Principal Investigator:

Gioacchino Schifino

Affiliation:

Uppsala universitet

Start Date:

2026-06-24

End Date:

2027-07-01

Primary Classification:

10610: Bioinformatics and Computational Biology (Methods development to be 10203)

Secondary Classification:

10408: Biochemistry

Tertiary Classification:

10402: Physical Chemistry

Webpage:

Allocation

Abstract

This project will scale up an ongoing NAISS Small pilot effort into a production-level programme of GPU-accelerated molecular simulations of protein–DNA recognition, DNA topology, and DNA-based biosensing systems. The work is connected to computational chemistry, structural biophysics, and biosensor-oriented molecular design at the Department of Chemistry – BMC, Chemistry for Life Sciences, Uppsala University. The project will focus on three complementary directions. First, TopR1–DNA complexes and selected TopR1 variants will be simulated to investigate DNA recognition, DNA deformation, catalytic-site organization, and variant-dependent structural effects. Second, protein–DNA and aptamer-related systems will be modelled to study conformational dynamics, molecular recognition, and the stability of nucleic-acid/protein interfaces relevant to biosensing. Third, coarse-grained DNA simulations will be used to explore larger-scale DNA conformational behaviour and topology-dependent structural states that cannot be exhaustively sampled with atomistic simulations alone.
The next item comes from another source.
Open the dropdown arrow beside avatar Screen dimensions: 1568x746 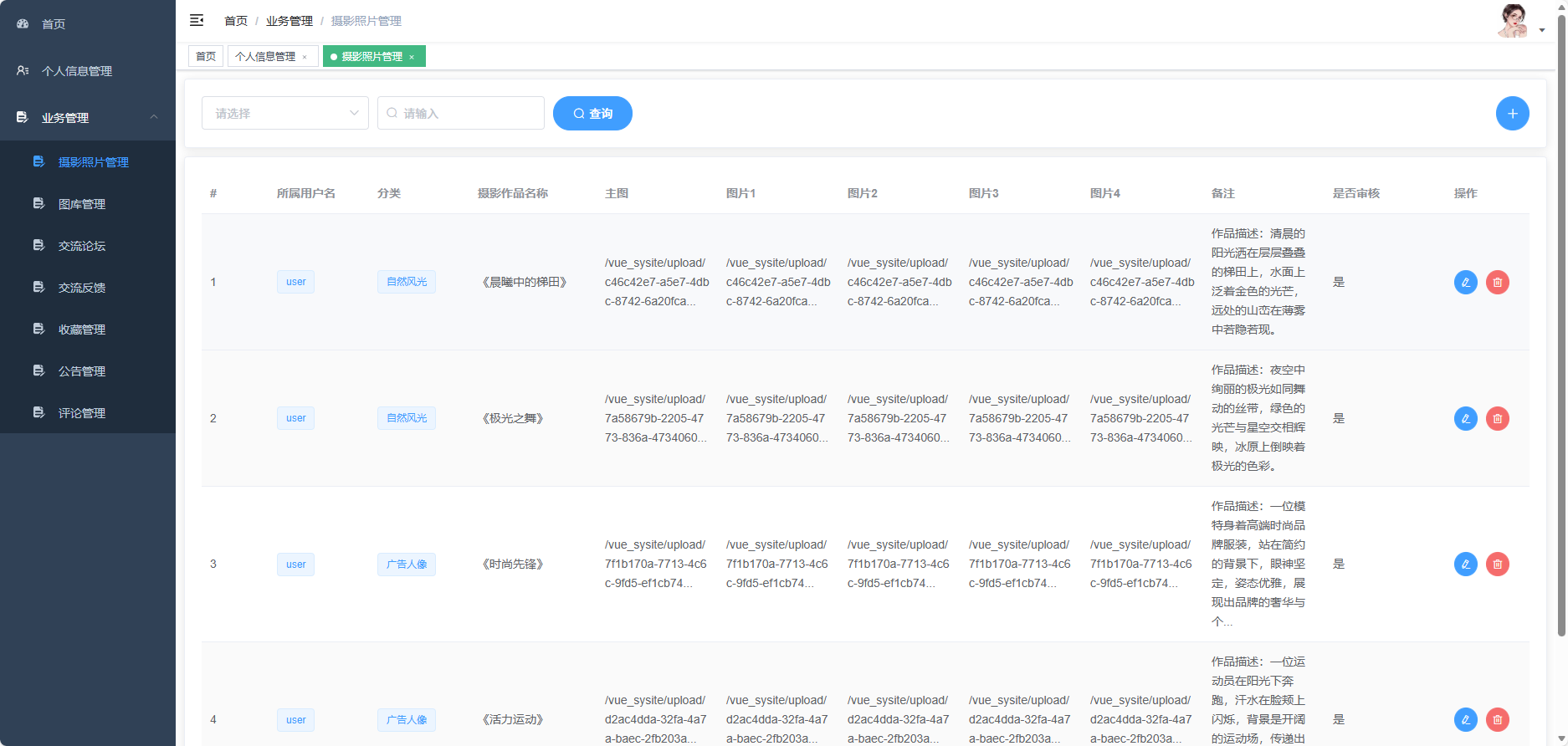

The computational workflow will combine atomistic molecular dynamics, mainly with GROMACS, and coarse-grained DNA modelling using oxDNA. The current Small allocation is being used for setup, workflow validation, benchmarking, and initial test simulations. The present Medium request is needed to move from this pilot stage to systematic production simulations, including multiple independent replicas, alternative starting conformations, selected variants, and control systems. The requested Arrhenius GPU allocation is necessary because the systems are large, flexible, and require extensive sampling to distinguish robust molecular behaviour from trajectory-specific fluctuations. The workload is well suited to Arrhenius GPU because most simulations can be run as independent single-GPU jobs, enabling efficient throughput across many replicas and systems. The expected outcome is a molecular-level understanding of how protein–DNA recognition, DNA deformation, sequence or variant effects, and nucleic-acid conformational dynamics contribute to biosensor-oriented molecular design. The project will provide computational support for ongoing experimental and modelling activities in structural biophysics, DNA nanotechnology, and biomolecular sensing.